Atlantico : A l'issue d'une étude menée au Département de psychiatrie de l'Université de Cambridge, il apparaît que le cerveau humain soit conçu pour créer des hallucinations et ce, en dehors de toute maladie mentale. Comment qualifiez-vous ces hallucinations ? A quoi servent-elles dans notre psychisme ?

Alexandre Baratta : En réalité, le cerveau n’est pas programmé dans le but de créer des hallucinations. C'est seulement dans certaines conditions de stimulations – comme des figures géométriques par exemple – que le cerveau humain va reconstruire une image et donner du sens à un stimulus qui, à la base, n’en avait aucun. Il ne s’agit pas à proprement parler d’hallucinations visuelles mais d’illusions visuelles, qui n'ont pas de rapport avec les hallucinations observées dans les maladies mentales. Ce phénomène d’illusions n’a rien de nouveau : il est connu et documenté de longue date.

Comment faites-vous donc pour discerner les hallucinations symptomatiques d'une pathologie mentale des hallucinations "normales" ? Cette étude permet-elle de mieux soigner les phénomènes hallucinatoires pathologiques ?

Les phénomènes hallucinatoires peuvent se rencontrer dans une multitude de maladies, que celles-ci soient neurologiques (démence à corps de Lewy, épilepsie, tumeurs cérébrales, etc), psychiatriques (schizophrénie par exemple, psychose hallucinatoire chronique, etc) ou métaboliques (intoxication au monoxyde de carbone, consommation de stupéfiants, etc).

Plusieurs modalités hallucinatoires existent :  elles peuvent être visuelles, auditives (voix venant du dehors), intrapsychiques (voix dans la tête) ou cénesthésiques (impression d’insectes sous la peau).

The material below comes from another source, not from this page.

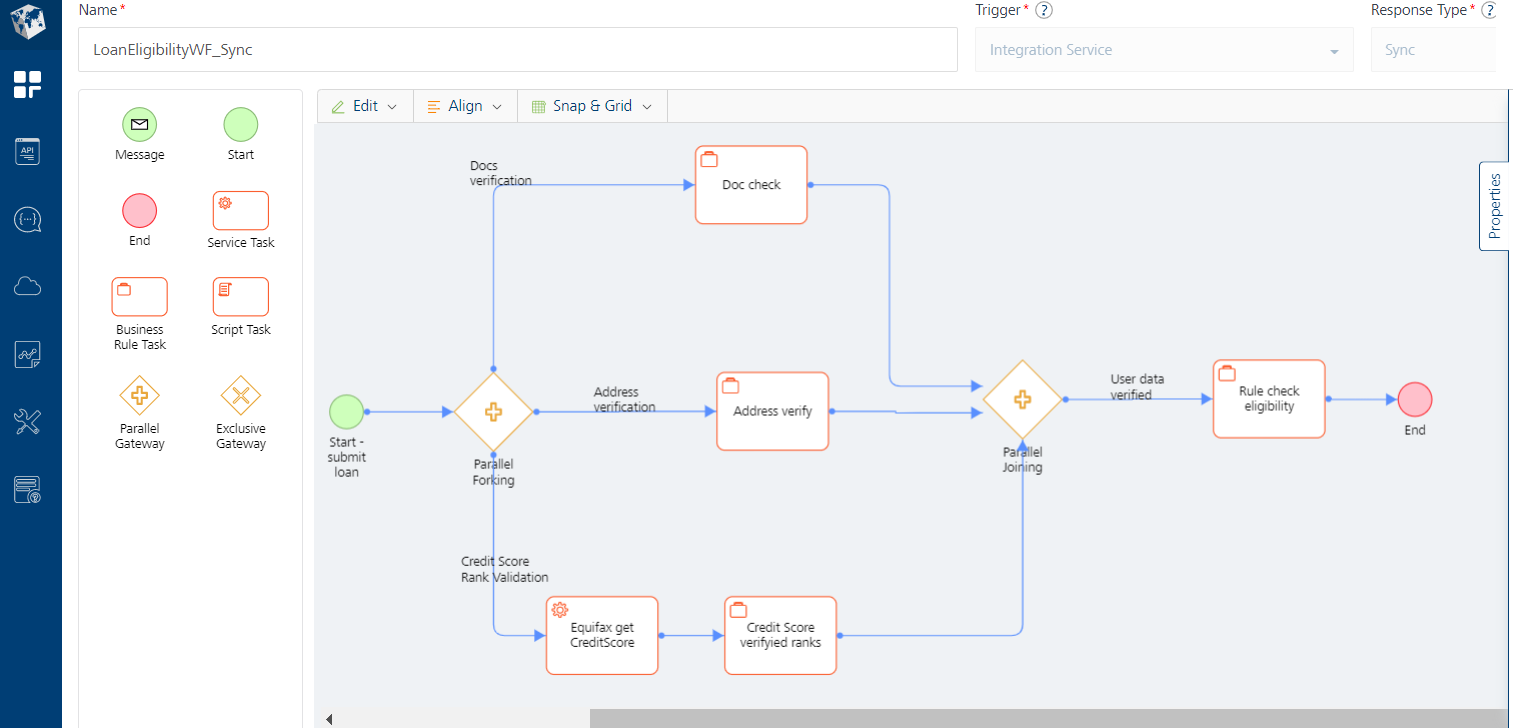
Task: Select the Service Task palette shape
Action: point(241,211)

Les phénomènes hallucinatoires sont nombreux et peuvent s’inscrire dans des maladies diverses et variées. Mais ce n’est pas l’hallucination qui va permettre de poser le diagnostic. Ce sont les autres signes de la maladie. Un syndrome parkinsonien associé va par exemple orienter vers une démence à corps de Lewy. Un délire mystique - un individu se prenant pour Dieu par exemple - pourra être un schizophrène ou un sujet ayant simplement consommé des stupéfiants. Un syndrome confusionnel va orienter vers une intoxication à un produit lambda (monoxyde de carbone, neurotoxine, etc). Un individu présentant des vomissements en jet et des céphalées sera suspect d’une tumeur cérébrale. Un mouvement anormal d’un membre va orienter vers une origine épileptique.

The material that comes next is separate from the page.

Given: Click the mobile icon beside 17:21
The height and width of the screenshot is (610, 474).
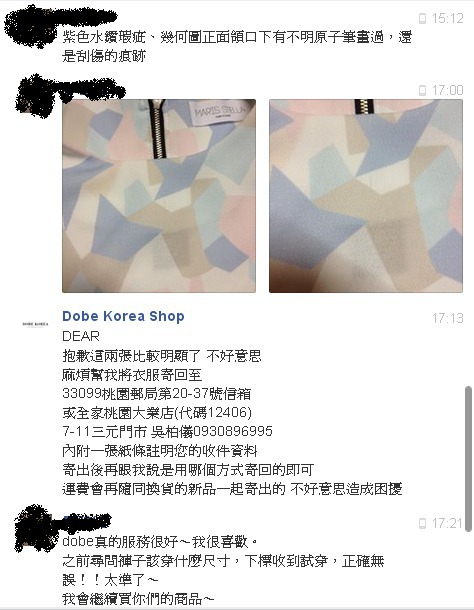Looking at the screenshot, I should 422,523.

Les résultats de cette étude ne permettent donc pas une meilleure prise en charge des hallucinations. En revanche, ces travaux démontrent - après une série de précédentes études similaires - que des illusions visuelles sont possibles en dehors de toute pathologie neurologique ou psychiatrique.

Quant au traitement des hallucinations en général, il reste inchangé dans la mesure où celles-ci ne constituent qu’un élément parmi d’autres d’une maladie neurologique ou psychiatrique.

 

L'étude démontre aussi que le processus hallucinatoire est plus développé chez les patients atteints d'une maladie mentale, notamment chez les psychotiques. Est-ce que cela signifie que les personnes atteintes de ces pathologies mentales ont une meilleure appréhension du monde que leurs congénères "sains d'esprit" ?

Les hallucinations peuvent constituer un signe de maladie neurologique ou psychiatrique à côté des autres symptômes de ladite maladie. Des schizophrènes peuvent présenter des hallucinations auditives par exemple (ils ne souffrent jamais d’hallucinations visuelles). Mais il ne s’agit pas d’un phénomène constant, loin de là. De très nombreux psychotiques ne présentent jamais d’hallucinations : tous les hallucinés ne sont pas psychotiques et tous les psychotiques n’hallucinent pas.

Une personne souffrant de schizophrénie aura tendance à être coupée du monde et n’a pas une meilleure appréhension du monde, bien au contraire. Il s’agit de la 6ème cause de handicap mondial et les troubles psychotiques sont à l’origine de nombre de désinsertion sociale, par rupture de contact avec la réalité.